Na segunda-feira anterior à decisão, o então governador Cláudio Castro renunciou ao cargo, manifestando interesse em disputar uma vaga no Senado nas eleições de outubro. A manobra era vista também como tentativa de escapar de uma eventual inelegibilidade, uma vez que enfrentava julgamento no Tribunal Superior Eleitoral por abuso de poder político e econômico na campanha à reeleição em 2022.

O julgamento terminou de forma desfavorável para Castro, com o TSE considerando-o governador cassado e inelegível até 2030. A decisão também cassou e tornou inelegível o deputado estadual Rodrigo Bacellar, ex-secretário de governo de Castro. Na mesma decisão, a Justiça Eleitoral determinou então que a Alerj realizasse eleições indiretas para o governo do estado.

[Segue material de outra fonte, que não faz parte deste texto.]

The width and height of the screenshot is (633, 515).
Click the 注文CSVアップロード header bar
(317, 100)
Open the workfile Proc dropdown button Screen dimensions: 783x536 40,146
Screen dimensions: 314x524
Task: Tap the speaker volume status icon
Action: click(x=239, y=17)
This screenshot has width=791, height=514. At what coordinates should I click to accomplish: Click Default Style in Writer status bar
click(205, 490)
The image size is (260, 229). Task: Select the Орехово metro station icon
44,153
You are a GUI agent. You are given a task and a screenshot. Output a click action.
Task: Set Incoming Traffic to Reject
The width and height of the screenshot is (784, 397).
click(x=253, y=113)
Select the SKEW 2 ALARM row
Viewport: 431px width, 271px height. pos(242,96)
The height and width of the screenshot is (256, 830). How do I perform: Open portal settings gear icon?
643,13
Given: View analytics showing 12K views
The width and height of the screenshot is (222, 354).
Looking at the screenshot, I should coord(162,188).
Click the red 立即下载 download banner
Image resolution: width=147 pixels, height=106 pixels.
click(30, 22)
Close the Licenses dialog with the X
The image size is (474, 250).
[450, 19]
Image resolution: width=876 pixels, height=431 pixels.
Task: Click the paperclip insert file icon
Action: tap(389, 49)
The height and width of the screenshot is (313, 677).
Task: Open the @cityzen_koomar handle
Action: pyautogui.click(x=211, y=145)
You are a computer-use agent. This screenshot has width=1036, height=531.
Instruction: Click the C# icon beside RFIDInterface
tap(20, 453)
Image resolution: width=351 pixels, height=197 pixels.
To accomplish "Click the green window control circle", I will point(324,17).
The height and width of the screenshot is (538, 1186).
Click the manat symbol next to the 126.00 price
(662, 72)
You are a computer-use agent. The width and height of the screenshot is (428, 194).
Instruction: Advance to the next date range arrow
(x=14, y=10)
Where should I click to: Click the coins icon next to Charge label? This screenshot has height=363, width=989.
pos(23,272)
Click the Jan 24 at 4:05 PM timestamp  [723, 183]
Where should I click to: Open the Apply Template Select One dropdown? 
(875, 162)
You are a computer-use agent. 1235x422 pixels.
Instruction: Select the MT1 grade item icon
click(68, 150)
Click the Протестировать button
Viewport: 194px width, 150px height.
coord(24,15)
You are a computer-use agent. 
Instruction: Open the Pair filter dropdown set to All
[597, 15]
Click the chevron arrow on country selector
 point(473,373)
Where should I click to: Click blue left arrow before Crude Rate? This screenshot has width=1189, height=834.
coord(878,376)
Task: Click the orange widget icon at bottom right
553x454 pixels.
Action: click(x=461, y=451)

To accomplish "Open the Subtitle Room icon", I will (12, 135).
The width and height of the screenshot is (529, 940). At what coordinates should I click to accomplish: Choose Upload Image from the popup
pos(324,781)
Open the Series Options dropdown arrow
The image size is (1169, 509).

Na quinta-feira anterior, o deputado estadual Douglas Ruas, do mesmo partido de Castro, chegou a ser eleito presidente da Alerj e alçado ao cargo de governador-tampão. Mas, no mesmo dia, uma decisão do Tribunal de Justiça do Rio anulou a votação. A desembargadora Suely Lopes Magalhães, presidente em exercício do TJRJ, entendeu que o processo eleitoral na Alerj só poderia ser realizado após a retotalização dos votos pelo Tribunal Regional Eleitoral, conforme determinou o Tribunal Superior Eleitoral na decisão que cassou o mandato do então presidente da Assembleia.

A retotalização consiste em contabilizar os votos das eleições de 2022 para deputado estadual, desconsiderando os votos recebidos por Rodrigo Bacellar, o que pode alterar significativamente a composição do Legislativo estadual. O TRE marcou a cerimônia de retotalização para a terça-feira seguinte à decisão de Zanin.